# Exercise prompt
Copy out every line of this listing without changing anything.

# Material supplied

####

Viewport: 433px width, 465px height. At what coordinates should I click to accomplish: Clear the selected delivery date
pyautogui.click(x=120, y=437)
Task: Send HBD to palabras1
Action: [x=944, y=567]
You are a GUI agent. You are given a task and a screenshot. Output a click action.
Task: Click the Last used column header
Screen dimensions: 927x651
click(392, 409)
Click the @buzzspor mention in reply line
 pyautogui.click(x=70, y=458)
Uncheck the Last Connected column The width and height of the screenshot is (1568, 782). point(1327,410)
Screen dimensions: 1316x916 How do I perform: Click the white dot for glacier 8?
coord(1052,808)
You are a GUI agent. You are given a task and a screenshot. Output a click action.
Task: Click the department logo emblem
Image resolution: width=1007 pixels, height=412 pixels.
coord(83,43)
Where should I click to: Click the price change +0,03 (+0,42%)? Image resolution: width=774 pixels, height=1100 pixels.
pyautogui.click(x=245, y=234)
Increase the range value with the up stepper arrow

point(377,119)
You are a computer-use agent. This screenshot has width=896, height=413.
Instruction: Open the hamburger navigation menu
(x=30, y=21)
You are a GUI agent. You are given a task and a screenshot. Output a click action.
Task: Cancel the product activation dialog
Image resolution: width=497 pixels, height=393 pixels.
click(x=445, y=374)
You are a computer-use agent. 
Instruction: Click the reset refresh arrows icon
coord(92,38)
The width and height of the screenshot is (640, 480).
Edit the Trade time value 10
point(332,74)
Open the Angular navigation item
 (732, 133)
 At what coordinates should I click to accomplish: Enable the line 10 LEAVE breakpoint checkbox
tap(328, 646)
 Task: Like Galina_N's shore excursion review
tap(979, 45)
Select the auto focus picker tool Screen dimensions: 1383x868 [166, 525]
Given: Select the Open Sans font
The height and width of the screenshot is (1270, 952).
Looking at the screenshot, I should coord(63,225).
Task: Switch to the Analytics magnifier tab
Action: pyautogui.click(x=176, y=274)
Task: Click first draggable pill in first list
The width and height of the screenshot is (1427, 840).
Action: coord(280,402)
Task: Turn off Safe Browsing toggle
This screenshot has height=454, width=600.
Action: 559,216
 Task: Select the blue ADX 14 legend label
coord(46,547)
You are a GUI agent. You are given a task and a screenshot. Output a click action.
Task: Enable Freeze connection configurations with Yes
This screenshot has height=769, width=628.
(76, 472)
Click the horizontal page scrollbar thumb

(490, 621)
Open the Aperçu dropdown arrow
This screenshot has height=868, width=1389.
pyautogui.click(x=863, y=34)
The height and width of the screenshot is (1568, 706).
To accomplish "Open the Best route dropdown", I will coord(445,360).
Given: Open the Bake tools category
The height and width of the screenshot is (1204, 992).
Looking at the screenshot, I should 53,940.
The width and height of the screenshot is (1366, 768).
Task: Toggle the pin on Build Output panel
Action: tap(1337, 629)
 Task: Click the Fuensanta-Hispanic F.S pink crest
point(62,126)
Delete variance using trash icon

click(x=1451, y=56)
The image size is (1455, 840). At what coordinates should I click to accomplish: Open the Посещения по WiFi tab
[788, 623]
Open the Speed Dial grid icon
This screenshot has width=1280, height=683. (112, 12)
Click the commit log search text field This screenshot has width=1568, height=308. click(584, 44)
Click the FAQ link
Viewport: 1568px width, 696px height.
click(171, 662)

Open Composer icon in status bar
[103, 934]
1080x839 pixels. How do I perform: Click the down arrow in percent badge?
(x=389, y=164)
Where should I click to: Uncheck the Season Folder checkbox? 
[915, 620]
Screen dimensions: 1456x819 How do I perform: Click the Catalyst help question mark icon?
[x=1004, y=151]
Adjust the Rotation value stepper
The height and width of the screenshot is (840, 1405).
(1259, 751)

####

# Answer in full
Viewport: 433px width, 465px height. At what coordinates should I click to accomplish: Clear the selected delivery date
pyautogui.click(x=120, y=437)
Task: Send HBD to palabras1
Action: [x=944, y=567]
You are a GUI agent. You are given a task and a screenshot. Output a click action.
Task: Click the Last used column header
Screen dimensions: 927x651
click(392, 409)
Click the @buzzspor mention in reply line
 pyautogui.click(x=70, y=458)
Uncheck the Last Connected column The width and height of the screenshot is (1568, 782). point(1327,410)
Screen dimensions: 1316x916 How do I perform: Click the white dot for glacier 8?
coord(1052,808)
You are a GUI agent. You are given a task and a screenshot. Output a click action.
Task: Click the department logo emblem
Image resolution: width=1007 pixels, height=412 pixels.
coord(83,43)
Where should I click to: Click the price change +0,03 (+0,42%)? Image resolution: width=774 pixels, height=1100 pixels.
pyautogui.click(x=245, y=234)
Increase the range value with the up stepper arrow

point(377,119)
You are a computer-use agent. This screenshot has width=896, height=413.
Instruction: Open the hamburger navigation menu
(x=30, y=21)
You are a GUI agent. You are given a task and a screenshot. Output a click action.
Task: Cancel the product activation dialog
Image resolution: width=497 pixels, height=393 pixels.
click(x=445, y=374)
You are a computer-use agent. 
Instruction: Click the reset refresh arrows icon
coord(92,38)
The width and height of the screenshot is (640, 480).
Edit the Trade time value 10
point(332,74)
Open the Angular navigation item
 (732, 133)
 At what coordinates should I click to accomplish: Enable the line 10 LEAVE breakpoint checkbox
tap(328, 646)
 Task: Like Galina_N's shore excursion review
tap(979, 45)
Select the auto focus picker tool Screen dimensions: 1383x868 [166, 525]
Given: Select the Open Sans font
The height and width of the screenshot is (1270, 952).
Looking at the screenshot, I should coord(63,225).
Task: Switch to the Analytics magnifier tab
Action: pyautogui.click(x=176, y=274)
Task: Click first draggable pill in first list
The width and height of the screenshot is (1427, 840).
Action: coord(280,402)
Task: Turn off Safe Browsing toggle
This screenshot has height=454, width=600.
Action: 559,216
 Task: Select the blue ADX 14 legend label
coord(46,547)
You are a GUI agent. You are given a task and a screenshot. Output a click action.
Task: Enable Freeze connection configurations with Yes
This screenshot has height=769, width=628.
(76, 472)
Click the horizontal page scrollbar thumb

(490, 621)
Open the Aperçu dropdown arrow
This screenshot has height=868, width=1389.
pyautogui.click(x=863, y=34)
The height and width of the screenshot is (1568, 706).
To accomplish "Open the Best route dropdown", I will coord(445,360).
Given: Open the Bake tools category
The height and width of the screenshot is (1204, 992).
Looking at the screenshot, I should 53,940.
The width and height of the screenshot is (1366, 768).
Task: Toggle the pin on Build Output panel
Action: tap(1337, 629)
 Task: Click the Fuensanta-Hispanic F.S pink crest
point(62,126)
Delete variance using trash icon

click(x=1451, y=56)
The image size is (1455, 840). At what coordinates should I click to accomplish: Open the Посещения по WiFi tab
[788, 623]
Open the Speed Dial grid icon
This screenshot has width=1280, height=683. (112, 12)
Click the commit log search text field This screenshot has width=1568, height=308. click(584, 44)
Click the FAQ link
Viewport: 1568px width, 696px height.
click(171, 662)

Open Composer icon in status bar
[103, 934]
1080x839 pixels. How do I perform: Click the down arrow in percent badge?
(x=389, y=164)
Where should I click to: Uncheck the Season Folder checkbox? 
[915, 620]
Screen dimensions: 1456x819 How do I perform: Click the Catalyst help question mark icon?
[x=1004, y=151]
Adjust the Rotation value stepper
The height and width of the screenshot is (840, 1405).
(1259, 751)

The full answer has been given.